Who I am (at the moment)


I realize, I haven’t written a ‘who I am (at the moment)’ post in a long, long time. I originally stole this idea from Kerri (who is also still doing these posts occasionally!) a long time ago, because I thought it was such a good way to check in with yourself every once in a while. If you’re not letting the ball drop on it, that is. My last ‘Who I am’ post is from almost two years ago. But who cares. I am picking up where I left off.

I am …

… a little bit of a Christmas grinch this year, and you guys, I am NOT usually a Christmas grinch. I love the holidays season. I honestly don’t know what happened this year. Here we are, a week away from Christmas, and my holiday spirit is barely above ZERO on the holiday meter. Maybe it’s the fact that we had so much going on the last few weeks, or that we’re again not traveling for the holidays, or that I won’t really take much time off, or SOMETHING, but this is very unusual for me, to say the least.
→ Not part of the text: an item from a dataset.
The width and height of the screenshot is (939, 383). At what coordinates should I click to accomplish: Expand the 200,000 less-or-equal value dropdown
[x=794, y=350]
I am still holding out hope though this will change in the next few days or so.

… missing our house a bit (not going to lie), but also trying to make this first Christmas at our new place something special.

… cold a lot. J thinks I have a circulation problem. I think it’s just damn freakin’ cold. Where is floor heating when you need it?

… happy that I got almost all of my Christmas organizing out of the way this weekend. I know I can get shit done when I buckle down, but I definitely have done better in previous years and there is still a bit more stuff I need to do, but I guess we’ll all live.

… still running regularly, (or should I say, again running regularly) but I am not sticking to a training plan right now and so I am winging it a bit when it comes to distance and effort. I am just making sure that I keep showing up, however unorganized it might be right now. I’ll soon have to pick a new goal to train for, for sure. At least I have some new running trails to explore.

… obsessed with some of the new recipes I’ve been trying. I am planning to share couple of them in the coming weeks, because if I print them out and  they make it into my permanent recipe folder, that’s always a good sign. On that note, what are you making for Christmas dinner?

… annoyed and digusted by politics (what else is new?) and I am once again not-so-patiently waiting for what will happen when the federal funding deadline runs out at the end of the week. Government shutdown over Christmas, anyone?

Who are you at the moment?

  1. Politics are so frustrating, and tiring, and it makes me angry. Sigh. I am definitely needing to be careful with all the holiday food- especially since my dance classes are off for a few weeks and that’s my main, set way of moving during the week. So really, I need to be better with food, drink more water, and try and move as much as I can with the weather. Ugh…every time I feel like I’m doing well, I take a turn, and it’s a bit frustrating.

    -Lauren

  2. Ugh the politics. It’s so nasty and I just don’t even know what to say about any of it anymore. It’s like, you think it can’t possibly get worse, and then it manages to do just that. Like there’s never a bottom of this nightmare we’re in.

    Anyway, I’m having a hard time with the holidays this year, too. I mean, part of me is excited because I do really love Christmas , and then another part of me just wants to fast forward into 2019.

    I can’t wait to see your recipes! I don’t typically cook for Christmas but you reminded me that I need to do something for Christmas Eve, which we celebrate with my parents. I’ve been a vegetarian since 1997 and they still don’t seem to understand the concept 🤣 xoxo and hope you are feeling a bit more at home, day by day. Sending holiday greetings and zimtsterne and ❤️❤️❤️

  3. I’m not feeling especially Christmasy this year either. We didn’t put a tree up since Paul is mobile, gets into everything he’s not supposed to get into, and doesn’t understand what no means yet. So it doesn’t feel like Christmas without a tree. Plus we have really really pared down our gift-giving, which I am happy about! But it makes it feel a little bit less Christmasy! Since I haven’t bought many presents I also haven’t wrapped anything… because there is no where to put the wrapped gifts! I figure I will do my wrapping on Saturday.

    We’ll be at my parents for Christmas this year. We are heading up on Sunday and will come back on Christmas Day. I wish we could spend a bit more time up there but it’s really hard to travel with a baby that doesn’t sleep well in new/unfamiliar places. So 2 nights is kind of all I can handle. I am looking forward to handing Paul off to my mom and going back to bed both mornings, though! :) She LOVES watching him so we can get some extra sleep so everyone wins!

  4. Some years, the Christmas spirit just isn’t there! And it can be hard seeing all the photos and families on social media when you’re not going home for the holidays. <3 Just do what feels good this year, friend, and take care of yourself.

    At this moment, I am loving being a new cat mom. Eloise is such a little sweetheart and makes me so happy!

  5. Interesting observations. Like you, I’m normally a holidays guy but this year hasn’t found that festive spirit. I think it’s linked to everyone’s dismay over politics and social issues. We need to turn this around!

  6. Missing holiday spirit seems to be a thing this year. I have a hard time too. And I live for this season. Hope it catches up with you and wish you that you’ll settle into your new place quickly.